01 - A VERDADE E O RIO


— Diz-me a verdade. Se não fores capaz de mais nada, ao menos sê capaz de dizer a verdade.

Do alto do arranha-céu, a cidade parece perfeita. Um rio dourado recorta os edifícios, reflexos metálicos pintam as janelas de prata, o céu suspende-se limpo e luminoso. Um quadro. Mas eles não o conseguem ver. Não de verdade. O vento levanta os papéis da pasta dela, espalha-os pelo rooftop como folhas de outono. Ele vira costas sem dizer nada. Desaparece escadas abaixo. Ela hesita. Segui-lo? Apanhar os documentos? Alguns voam. Outros dançam pelo chão. Ajoelha-se. Começa a recolhê-los, sem pressa, na tentativa de voltar a sentir o corpo.

Dentro do carro, ele olha para o vidro como se fosse para além dele. Vê prédios em chamas, caixas de fruta empilhadas à porta da mercearia do bairro onde cresceu. Abre a porta de casa. O filho quer falar do último nível do jogo de guerra. Ele não responde. Diz que está cansado. Que há coisas bem mais importantes. O filho desobedece ao que o pai manda fazer. Ele nem ouviu. É jovem. Limpeza não é prioridade. O rapaz acena-lhe um adeus com a mão direita antes de usá-la para mostrar-lhe o dedo do meio.

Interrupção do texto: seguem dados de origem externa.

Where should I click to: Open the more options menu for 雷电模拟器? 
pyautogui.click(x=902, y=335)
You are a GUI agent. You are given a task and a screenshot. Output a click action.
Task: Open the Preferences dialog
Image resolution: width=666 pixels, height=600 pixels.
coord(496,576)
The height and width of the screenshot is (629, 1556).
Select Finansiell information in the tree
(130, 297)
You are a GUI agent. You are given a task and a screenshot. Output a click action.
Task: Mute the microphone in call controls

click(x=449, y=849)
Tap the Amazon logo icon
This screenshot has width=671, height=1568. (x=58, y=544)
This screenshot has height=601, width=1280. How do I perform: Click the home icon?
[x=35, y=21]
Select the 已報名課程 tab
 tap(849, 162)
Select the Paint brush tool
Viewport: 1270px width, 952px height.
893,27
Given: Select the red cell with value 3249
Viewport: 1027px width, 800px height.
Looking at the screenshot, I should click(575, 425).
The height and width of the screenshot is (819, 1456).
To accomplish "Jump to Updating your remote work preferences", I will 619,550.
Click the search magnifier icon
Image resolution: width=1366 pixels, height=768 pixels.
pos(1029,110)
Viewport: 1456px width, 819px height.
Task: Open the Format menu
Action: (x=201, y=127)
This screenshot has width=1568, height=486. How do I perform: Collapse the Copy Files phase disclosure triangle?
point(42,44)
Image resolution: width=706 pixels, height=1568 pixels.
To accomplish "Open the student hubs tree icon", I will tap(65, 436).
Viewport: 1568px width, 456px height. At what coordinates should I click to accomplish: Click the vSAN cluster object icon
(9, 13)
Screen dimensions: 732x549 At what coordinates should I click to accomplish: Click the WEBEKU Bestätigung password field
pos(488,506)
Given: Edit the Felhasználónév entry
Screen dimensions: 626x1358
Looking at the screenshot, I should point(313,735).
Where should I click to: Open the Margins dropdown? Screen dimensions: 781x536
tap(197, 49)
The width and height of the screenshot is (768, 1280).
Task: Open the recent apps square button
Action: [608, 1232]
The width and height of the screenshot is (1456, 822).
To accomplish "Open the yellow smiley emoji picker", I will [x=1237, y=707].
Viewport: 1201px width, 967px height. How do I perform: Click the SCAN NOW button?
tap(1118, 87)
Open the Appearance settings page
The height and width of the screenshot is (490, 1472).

A porta bate. O elevador demora.

Ela apresenta os documentos. Estão sujos, sim, e amachucados, mas estão todos ali. Assinados. Datados. Os casos resolvidos. Pede desculpa. Se soubesse, diz, não teria avançado com nada. Não precisava dele. Nunca precisou. Talvez só da ilusão. Quando era mais nova, precisou de alguém que a tirasse dali. Não percebeu o que custava fugir.

A mãe criticava tudo. Todos os dias. Não precisava de razões. O pai só falava em gritos. E ela fugiu. Para longe. Porque ficar era continuar a morrer aos poucos. E morrer ali não era opção. Aceitou o que havia. Não por amor. Por exaustão. Tinha pressa de sair. Mas levou com ela tudo o que queria deixar para trás.

Ele repetiu: — Diz-me a verdade. Se não fores capaz de mais nada, sê capaz de dizer a verdade.

Talvez um dia o tenha amado. Já não sabe. Imaginou outra vida, uma história onde fosse feliz. Mas os erros foram muitos. E foram esses que a trouxeram até aqui, onde hoje o céu troveja e a chuva parece querer arrancar as telhas.

Num fim de tarde como outra qualquer, ela saiu. Não gritou. Não chorou. Apenas fechou a porta. Ele não a merecia mais. A casa já não era casa. Era ruína. Hábito. Os olhos aprenderam a fugir. A fechar-se. E agora, isso, não importa. Não quando o mundo inteiro parece em colapso.

Sandra lembra-se de ter chorado, pequena, encostada a um canto. O pai apanhou-a assim. Não perguntou porquê. Levantou-a com força e disse que, se não se calasse, dar-lhe-ia um verdadeiro motivo para chorar. A mãe tentou intervir. Ele afastou-a. Dois gritos e a porta do quarto a bater. Foi tudo. E foi o início de tudo.

Ela cresceu ali. Dentro desse ruído. Dentro desse medo. Que hipótese tinha de ser feliz?

— Alguma vez estiveste apaixonada por mim? — perguntou Carlos — Vá lá. Diz-me a verdade. Casaste comigo só para sair da casa dos teus pais, não foi?

Ele fazia promessas. Depois calava-se. Ela ficou a falar sozinha durante anos. Reaprender a estar sozinha, depois disso, custou. Nem o filho servia de âncora. Nem a ioga ajudava. Mas ria-se dos contorcionismos. Ouvia as respirações. E aquilo, por estranho que fosse, dava-lhe alguma paz.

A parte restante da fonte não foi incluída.